Diagnostic Autonomic denied as not FDA-approved for this use by Cigna?
Off-label use is widespread in medicine. If the literature and a recognised specialty-society guideline support the use, plans frequently approve on appeal — especially for cancer, cardiology, and rare disease.
US health-plan appeal rights
Cite: Most US health plans have appeal rights under either the ACA, ERISA, or Medicare/Medicaid rules
Most US health plans are required by federal law to give you both an internal appeal (where the insurer reconsiders) and an external review (where an independent reviewer decides). The exact timelines and processes depend on what kind of plan you have — marketplace / employer group, self-funded, Medicare Advantage, or Medicaid MCO — but in every case there's a window after the denial during which you have the right to fight it.
What Cigna typically requires
Cigna's specific coverage criteria for diagnostic autonomic are defined in its own published medical/coverage policy and the FDA-approved prescribing label. A successful appeal documents that your medical records satisfy each criterion those sources list — confirmed diagnosis, any required prior treatments (with dates and outcomes), and clinical severity. If the exact criteria weren't included with your denial, request them in writing; your appeal then maps each requirement to the matching fact in your chart.
The Cigna angle on Diagnostic Autonomic
## Why Cigna Denied Autonomic Diagnostic Testing as Not FDA-Approved
This denial reason is unusual for diagnostic procedures because FDA approval applies to drugs and devices, not to diagnostic test protocols per se. If Cigna applied this denial to autonomic testing, it may mean one of several things: (1) a specific device used in the testing (such as a sudomotor testing device or a tilt-table monitoring system) is not FDA-cleared for the claimed indication; (2) the test was performed under a research protocol; or (3) the denial language was applied in error and the actual basis is "investigational" or "experimental." Read the denial letter and EOB carefully to identify which CPT codes were denied and the precise language used. If the denial says "not FDA-approved" but means "investigational," the appeal strategy differs — see the experimental/investigational guidance.

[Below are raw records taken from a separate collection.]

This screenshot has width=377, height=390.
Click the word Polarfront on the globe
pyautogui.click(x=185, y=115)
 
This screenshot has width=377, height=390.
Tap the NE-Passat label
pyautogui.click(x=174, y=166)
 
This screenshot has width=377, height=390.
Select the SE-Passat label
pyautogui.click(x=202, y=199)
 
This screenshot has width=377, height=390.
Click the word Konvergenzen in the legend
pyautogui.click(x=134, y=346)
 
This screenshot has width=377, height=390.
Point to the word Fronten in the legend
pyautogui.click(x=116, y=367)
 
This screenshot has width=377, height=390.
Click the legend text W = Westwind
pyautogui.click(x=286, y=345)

## Why This Denial Is Appealable
Established autonomic function tests — including tilt-table testing and QSART — are performed using FDA-cleared or FDA-exempt devices and are recognized by major professional societies including the American Academy of Neurology and the American Autonomic Society. If the testing was performed with standard, cleared equipment for an established clinical indication, the "not FDA-approved" characterization is likely factually incorrect. Challenging the factual basis of the denial is itself grounds for reversal.
## Federal Appeal Framework
Under ACA Section 2719 and ERISA Section 503, you have the right to a full-and-fair internal review and then independent external review. The external review process is particularly powerful here: an independent reviewer can assess whether Cigna's characterization of the test as unapproved is factually and clinically supported. File the internal appeal within the deadline on the denial letter (typically 180 days), then request external review within four months of a final internal denial.

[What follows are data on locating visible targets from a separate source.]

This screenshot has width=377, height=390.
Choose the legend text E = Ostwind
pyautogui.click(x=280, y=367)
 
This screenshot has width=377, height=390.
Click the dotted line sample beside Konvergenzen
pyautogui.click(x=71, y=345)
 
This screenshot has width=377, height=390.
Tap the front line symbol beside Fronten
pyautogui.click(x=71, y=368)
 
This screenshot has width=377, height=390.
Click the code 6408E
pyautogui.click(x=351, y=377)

## Documentation to Gather
- Device information: The manufacturer and FDA clearance number (510(k) or PMA) for the testing equipment used. The performing laboratory or facility can provide this.

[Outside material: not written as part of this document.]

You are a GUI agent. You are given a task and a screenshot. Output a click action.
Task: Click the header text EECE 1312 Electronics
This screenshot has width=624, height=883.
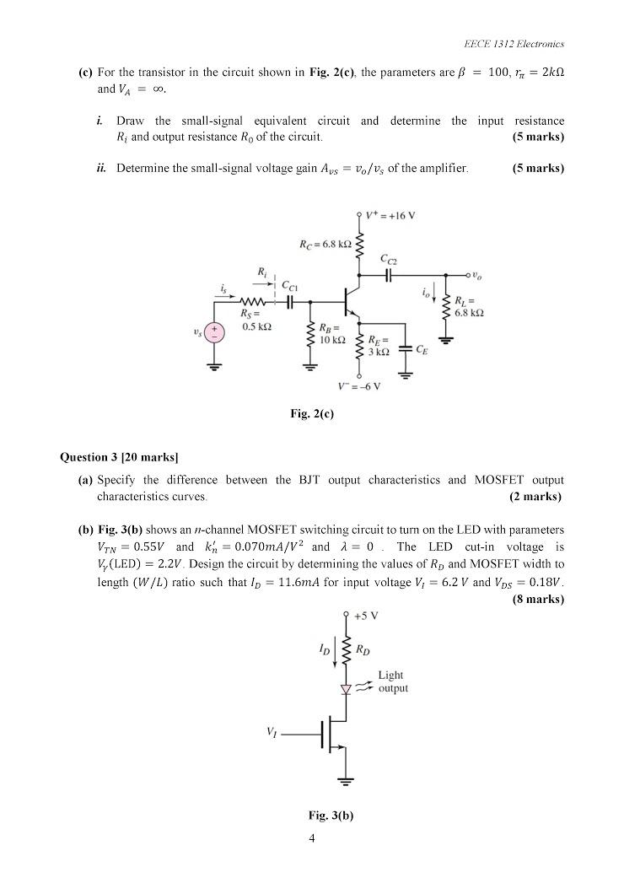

- Professional society recognition: A brief from the ordering or performing physician citing the relevant professional society guideline (e.g., American Academy of Neurology or American Autonomic Society) that recognizes the test as standard of care for the indication — without asserting specific numeric thresholds.
- Denial specifics: Exact CPT codes denied and Cigna's stated rationale — to determine whether "not FDA-approved" is the correct basis or a misclassification.
- Clinical necessity letter: Prescriber letter establishing why the study was ordered and how it fits standard diagnostic practice.
## Criteria-Mapping Structure
| Cigna's Stated Denial Basis | Counter-Evidence | |---|---| | Device or test "not FDA-approved" | FDA clearance number for equipment used; professional society guideline recognition | | Research/investigational characterization | Peer-reviewed clinical use; CPT code active status; Medicare coverage determination if applicable |
Next steps
- Find the date on the denial letter — your appeal window starts there.
- Read your plan's Summary of Benefits and Coverage (SBC) for the specific deadlines.
- Request the insurer's claim file in writing — they must provide it.
- Submit your appeal in writing with new clinical evidence and a physician statement.